> Try it: All lines of the material that contain "Given" must be copied out.
BEGIN Source records
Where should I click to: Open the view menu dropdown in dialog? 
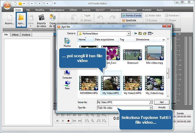(x=150, y=34)
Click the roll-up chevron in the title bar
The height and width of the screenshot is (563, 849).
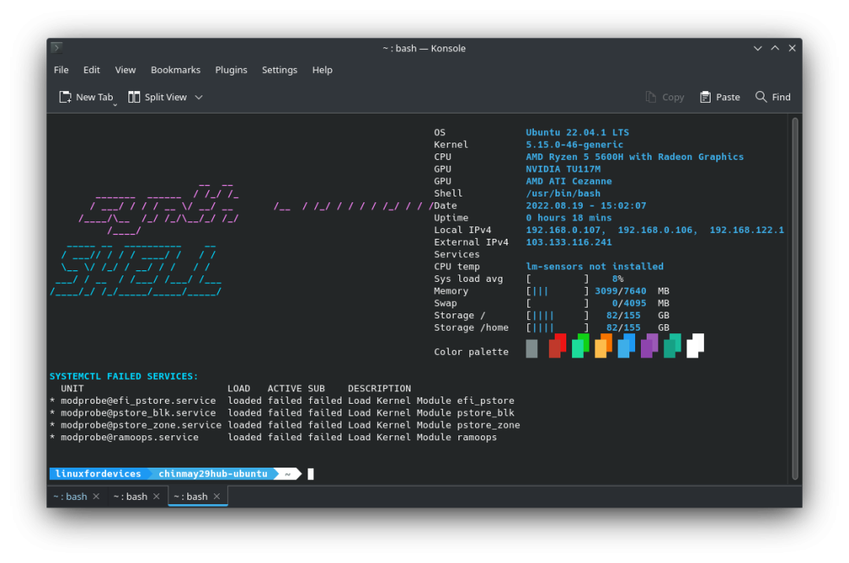point(774,47)
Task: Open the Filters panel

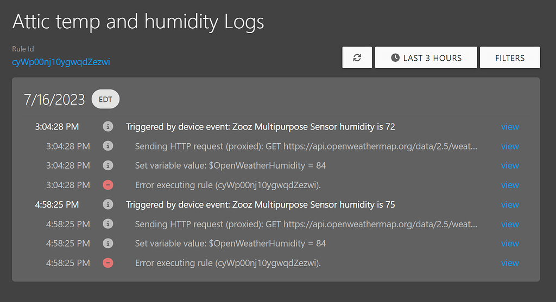Action: 509,57
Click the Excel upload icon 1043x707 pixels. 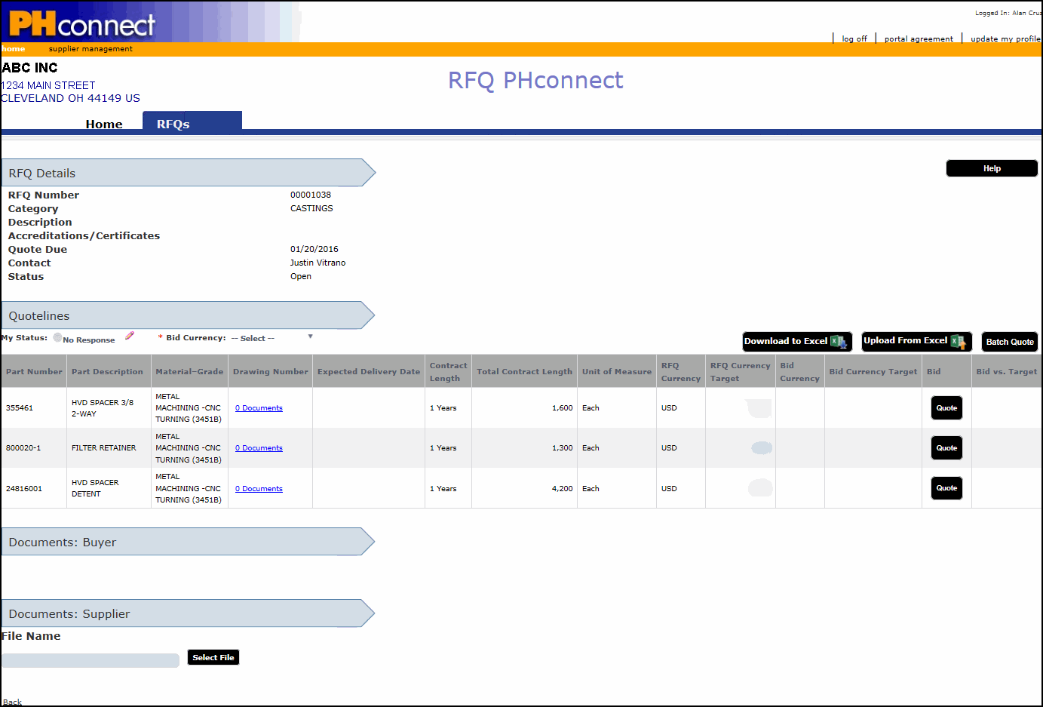958,342
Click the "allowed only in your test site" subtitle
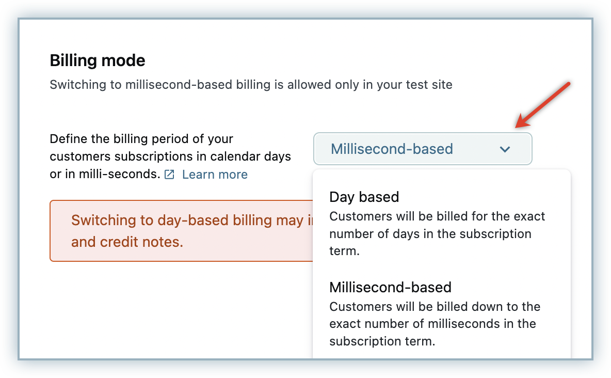This screenshot has width=611, height=378. (x=361, y=85)

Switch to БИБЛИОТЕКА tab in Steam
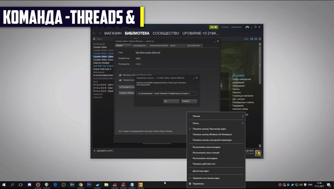coord(137,33)
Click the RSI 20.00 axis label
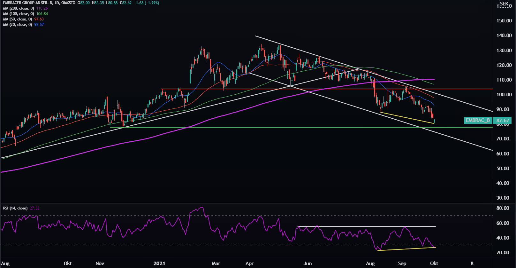Image resolution: width=516 pixels, height=268 pixels. [503, 253]
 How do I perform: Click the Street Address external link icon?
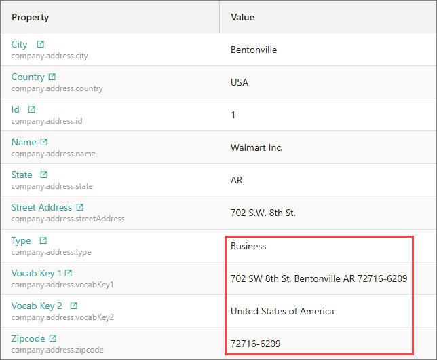click(80, 207)
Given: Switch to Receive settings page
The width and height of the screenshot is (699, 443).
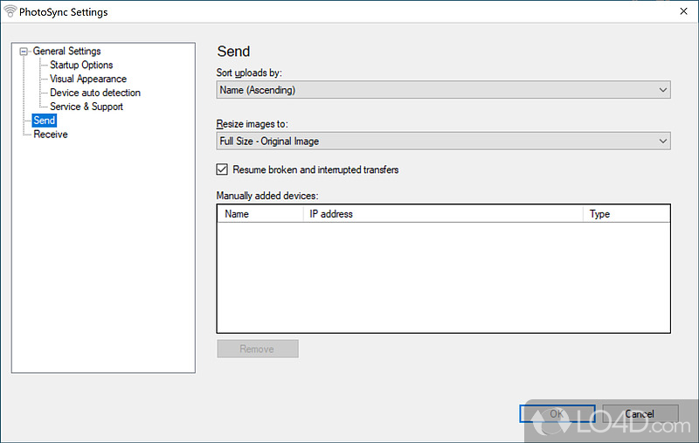Looking at the screenshot, I should [x=50, y=135].
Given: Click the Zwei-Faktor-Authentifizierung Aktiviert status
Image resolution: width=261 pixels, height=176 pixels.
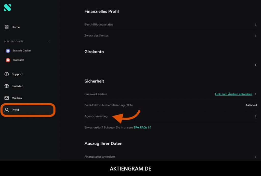Looking at the screenshot, I should point(251,105).
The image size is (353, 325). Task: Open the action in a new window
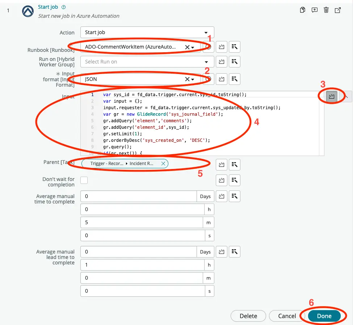[338, 10]
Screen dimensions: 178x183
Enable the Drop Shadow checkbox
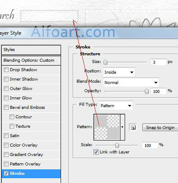click(6, 70)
END Source records
> Solution to this exercise:
Given: Switch to Receive settings page
Given: Click the Zwei-Faktor-Authentifizierung Aktiviert status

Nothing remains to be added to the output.